To know the Lord

   In 1 Samuel 3:7 it says, "Now Samuel did not yet know the Lord, nor had the word of the Lord yet been revealed to him."

    In 1 Samuel 3, we begin to read about Samuel's first encounters with the Lord.  Samuel was a child who was dedicated since he was weaned by his mother to serve the Lord in the temple.  She left him with a man named Eli, who was priest at that time.  Samuel grew up as Eli's assistant in the temple,  But, scripture tells us here in 1 Samuel 3:7, that he did not yet know the Lord.  The word know is the Hebrew word yada', which means that he did not know the Lord by his own experience.  He had not yet recognized who the Lord is in his own life.  The Bible tells us this because in this story the Lord was trying to speak to Samuel and Samuel didn't recognize his voice.

    One thing I noticed is that when Samuel runs to Eli, Eli tells Samuel that when the Lord speaks to you to say,"Speak, Lord, for Thy servant is listening."   Yet, that is not what Samuel says.  Samuel says, "Speak, for Thy servant is listening."  You may think that I am splitting hairs here, but I noticed that Samuel did not yet call him "Lord".  Maybe because he was just a small kid.  Maybe because he didn't really know him as Lord.

    I also think it is interesting that though he is a small child, the Lord entrusts him with a big and somewhat scary message.  I wonder to myself what the rest of that night was like for Samuel.  Samuel heard that Eli and his family were going to be judged.  This is the man who had taken care of him since he was little.  The story really doesn't tell us if Samuel worried about himself in this passage.  I wonder if he did.  It only tells us that he was scared to tell the message to Eli.

   It reminds me of the vision that John had in Revelations 10:10.  An angel gives John the taste of eating a book.  The book has words on it on the inside and outside.  John says about this, "And I took the little book out of the angel's hand and ate it, and it was in my mouth sweet as honey, and when I had eaten it, my stomach was made bitter."  I think it was made bitter because sometimes the Word of God is both sweet and also has a bitter, harder side to it.  Sometimes we hear things we don't want to hear.  Sometimes it isn't just a sweet and warm message that God gives us.  That is something that Samuel found out from the very beginning.  He also learned another important lesson: that the God he served is holy.

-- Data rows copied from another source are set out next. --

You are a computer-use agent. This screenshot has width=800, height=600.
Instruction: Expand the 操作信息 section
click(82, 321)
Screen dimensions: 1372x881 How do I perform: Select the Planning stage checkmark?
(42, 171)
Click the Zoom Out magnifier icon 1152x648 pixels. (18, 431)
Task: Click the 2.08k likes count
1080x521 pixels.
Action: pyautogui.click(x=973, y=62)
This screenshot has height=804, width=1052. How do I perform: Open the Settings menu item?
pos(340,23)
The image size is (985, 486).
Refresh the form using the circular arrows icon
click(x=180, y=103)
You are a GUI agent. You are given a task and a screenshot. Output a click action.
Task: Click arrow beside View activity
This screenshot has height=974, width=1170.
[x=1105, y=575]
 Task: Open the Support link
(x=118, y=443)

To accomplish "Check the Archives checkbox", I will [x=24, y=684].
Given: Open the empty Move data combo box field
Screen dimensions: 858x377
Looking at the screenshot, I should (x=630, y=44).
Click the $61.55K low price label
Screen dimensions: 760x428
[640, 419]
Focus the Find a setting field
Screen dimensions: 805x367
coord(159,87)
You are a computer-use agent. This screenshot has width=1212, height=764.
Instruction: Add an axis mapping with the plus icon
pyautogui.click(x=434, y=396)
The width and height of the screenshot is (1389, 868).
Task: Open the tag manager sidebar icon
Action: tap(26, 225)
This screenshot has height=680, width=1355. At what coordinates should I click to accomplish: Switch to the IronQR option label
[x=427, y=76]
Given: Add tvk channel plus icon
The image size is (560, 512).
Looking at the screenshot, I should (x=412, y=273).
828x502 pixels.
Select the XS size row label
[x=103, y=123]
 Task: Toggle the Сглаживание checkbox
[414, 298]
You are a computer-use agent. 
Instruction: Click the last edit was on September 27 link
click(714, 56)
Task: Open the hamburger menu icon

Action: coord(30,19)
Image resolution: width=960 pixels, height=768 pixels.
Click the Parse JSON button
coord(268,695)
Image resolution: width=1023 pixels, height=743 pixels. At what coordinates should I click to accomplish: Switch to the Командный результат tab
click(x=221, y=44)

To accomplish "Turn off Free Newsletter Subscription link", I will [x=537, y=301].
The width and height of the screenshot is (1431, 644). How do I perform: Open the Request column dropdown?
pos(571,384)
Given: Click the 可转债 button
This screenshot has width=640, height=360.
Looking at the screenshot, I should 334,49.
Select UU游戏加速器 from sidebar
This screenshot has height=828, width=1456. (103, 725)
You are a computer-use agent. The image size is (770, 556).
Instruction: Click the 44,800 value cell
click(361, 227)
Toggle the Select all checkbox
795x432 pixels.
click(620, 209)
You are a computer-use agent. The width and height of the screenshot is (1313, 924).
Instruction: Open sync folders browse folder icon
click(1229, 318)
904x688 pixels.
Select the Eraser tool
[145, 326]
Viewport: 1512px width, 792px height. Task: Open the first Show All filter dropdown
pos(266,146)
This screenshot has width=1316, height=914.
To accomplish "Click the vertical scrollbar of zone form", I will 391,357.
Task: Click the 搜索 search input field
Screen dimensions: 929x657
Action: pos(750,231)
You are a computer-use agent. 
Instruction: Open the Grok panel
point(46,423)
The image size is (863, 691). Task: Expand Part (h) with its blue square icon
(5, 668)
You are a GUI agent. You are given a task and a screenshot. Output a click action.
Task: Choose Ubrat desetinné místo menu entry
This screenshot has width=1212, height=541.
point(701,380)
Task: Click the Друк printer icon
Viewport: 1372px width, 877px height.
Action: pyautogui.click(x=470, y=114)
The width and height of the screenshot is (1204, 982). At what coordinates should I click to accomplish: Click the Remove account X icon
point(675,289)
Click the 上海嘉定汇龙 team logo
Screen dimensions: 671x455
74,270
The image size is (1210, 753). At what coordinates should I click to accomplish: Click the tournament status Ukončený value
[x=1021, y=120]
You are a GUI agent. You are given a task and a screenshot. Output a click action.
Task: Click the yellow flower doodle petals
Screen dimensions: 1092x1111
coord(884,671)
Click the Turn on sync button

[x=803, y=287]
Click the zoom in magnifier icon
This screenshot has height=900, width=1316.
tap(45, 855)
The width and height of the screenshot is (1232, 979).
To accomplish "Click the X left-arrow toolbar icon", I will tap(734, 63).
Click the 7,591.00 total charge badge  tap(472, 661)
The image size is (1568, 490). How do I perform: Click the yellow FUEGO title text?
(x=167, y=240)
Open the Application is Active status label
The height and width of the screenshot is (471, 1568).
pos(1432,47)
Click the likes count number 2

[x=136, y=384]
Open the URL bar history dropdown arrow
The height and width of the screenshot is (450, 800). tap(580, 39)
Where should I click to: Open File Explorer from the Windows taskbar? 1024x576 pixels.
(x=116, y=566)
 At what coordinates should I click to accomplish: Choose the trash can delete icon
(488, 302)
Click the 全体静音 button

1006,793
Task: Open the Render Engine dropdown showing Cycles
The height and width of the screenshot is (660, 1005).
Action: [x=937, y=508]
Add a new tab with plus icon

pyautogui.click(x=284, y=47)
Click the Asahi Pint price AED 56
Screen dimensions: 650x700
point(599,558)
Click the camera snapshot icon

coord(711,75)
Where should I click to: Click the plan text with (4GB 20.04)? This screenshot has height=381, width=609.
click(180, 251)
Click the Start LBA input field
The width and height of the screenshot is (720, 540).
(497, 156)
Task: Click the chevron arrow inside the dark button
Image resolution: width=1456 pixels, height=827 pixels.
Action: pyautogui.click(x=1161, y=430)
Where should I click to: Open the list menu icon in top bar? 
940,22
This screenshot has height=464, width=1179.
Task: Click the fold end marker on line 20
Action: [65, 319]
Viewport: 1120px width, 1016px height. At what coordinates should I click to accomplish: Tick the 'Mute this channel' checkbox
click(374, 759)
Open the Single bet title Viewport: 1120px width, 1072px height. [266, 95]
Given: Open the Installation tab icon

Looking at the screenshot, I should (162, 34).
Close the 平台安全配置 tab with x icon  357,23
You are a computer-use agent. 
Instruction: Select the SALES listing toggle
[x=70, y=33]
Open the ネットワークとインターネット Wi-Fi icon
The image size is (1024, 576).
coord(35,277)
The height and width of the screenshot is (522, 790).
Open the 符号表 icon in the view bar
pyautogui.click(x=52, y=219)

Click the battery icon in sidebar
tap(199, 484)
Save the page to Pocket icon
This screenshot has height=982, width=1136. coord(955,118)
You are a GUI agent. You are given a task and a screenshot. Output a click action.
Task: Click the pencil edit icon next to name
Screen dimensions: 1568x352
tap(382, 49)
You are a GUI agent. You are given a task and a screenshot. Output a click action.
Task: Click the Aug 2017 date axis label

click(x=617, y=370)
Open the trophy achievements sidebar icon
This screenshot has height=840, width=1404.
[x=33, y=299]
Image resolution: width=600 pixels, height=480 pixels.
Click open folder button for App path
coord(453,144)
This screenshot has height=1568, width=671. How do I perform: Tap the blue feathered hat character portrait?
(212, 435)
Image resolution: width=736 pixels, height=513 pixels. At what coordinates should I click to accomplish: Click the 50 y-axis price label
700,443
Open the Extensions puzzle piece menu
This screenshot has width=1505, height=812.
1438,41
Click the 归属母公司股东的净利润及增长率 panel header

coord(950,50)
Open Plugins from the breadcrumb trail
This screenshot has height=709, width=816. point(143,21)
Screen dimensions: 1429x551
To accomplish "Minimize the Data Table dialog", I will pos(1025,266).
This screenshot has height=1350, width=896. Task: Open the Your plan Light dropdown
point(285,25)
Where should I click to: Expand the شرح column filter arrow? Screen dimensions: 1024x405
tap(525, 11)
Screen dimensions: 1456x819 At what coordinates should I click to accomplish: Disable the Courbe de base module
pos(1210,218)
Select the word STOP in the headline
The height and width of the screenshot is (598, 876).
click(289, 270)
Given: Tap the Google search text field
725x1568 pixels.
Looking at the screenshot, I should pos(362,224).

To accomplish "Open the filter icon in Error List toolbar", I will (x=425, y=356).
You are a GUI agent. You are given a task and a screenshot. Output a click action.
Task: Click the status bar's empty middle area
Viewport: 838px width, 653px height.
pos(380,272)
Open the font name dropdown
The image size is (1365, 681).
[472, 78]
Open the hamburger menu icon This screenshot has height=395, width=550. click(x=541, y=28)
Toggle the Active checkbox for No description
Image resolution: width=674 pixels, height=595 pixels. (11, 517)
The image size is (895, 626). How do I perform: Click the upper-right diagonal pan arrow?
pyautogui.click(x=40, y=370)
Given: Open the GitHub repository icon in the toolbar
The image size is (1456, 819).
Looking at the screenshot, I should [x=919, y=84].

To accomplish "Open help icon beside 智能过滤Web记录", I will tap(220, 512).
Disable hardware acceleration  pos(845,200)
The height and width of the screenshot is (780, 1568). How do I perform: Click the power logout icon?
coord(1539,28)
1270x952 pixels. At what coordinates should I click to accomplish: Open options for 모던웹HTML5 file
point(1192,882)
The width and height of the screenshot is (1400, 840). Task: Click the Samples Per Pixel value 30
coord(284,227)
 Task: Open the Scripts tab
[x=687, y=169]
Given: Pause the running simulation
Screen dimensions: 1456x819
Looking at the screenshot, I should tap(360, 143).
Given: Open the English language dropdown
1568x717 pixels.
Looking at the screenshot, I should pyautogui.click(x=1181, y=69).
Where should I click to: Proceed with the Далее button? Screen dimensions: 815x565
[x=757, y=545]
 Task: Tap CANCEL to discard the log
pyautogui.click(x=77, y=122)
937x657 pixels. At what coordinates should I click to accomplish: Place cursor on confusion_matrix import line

   God also wants us to know Him as he wanted Samuel to know Him.  He wanted us to know him and perceive him for ourselves.  He still speaks to us today.  Some of us may not recognize his voice at first.  The joy of knowing God is a huge joy and honor, yet he doesn't water down his message for us.  Paul said about knowing God, I count all things to be loss in view of the surpassing value of knowing Christ Jesus my Lord, for whom I have suffered the loss of all things, and count them but rubbish in order that I may gain Christ," (Phil 3:8).  Paul was literally saying that he counted all things like human waste compared to the joy of knowing Christ.  Do you know Him?  He still wants to speak to you today?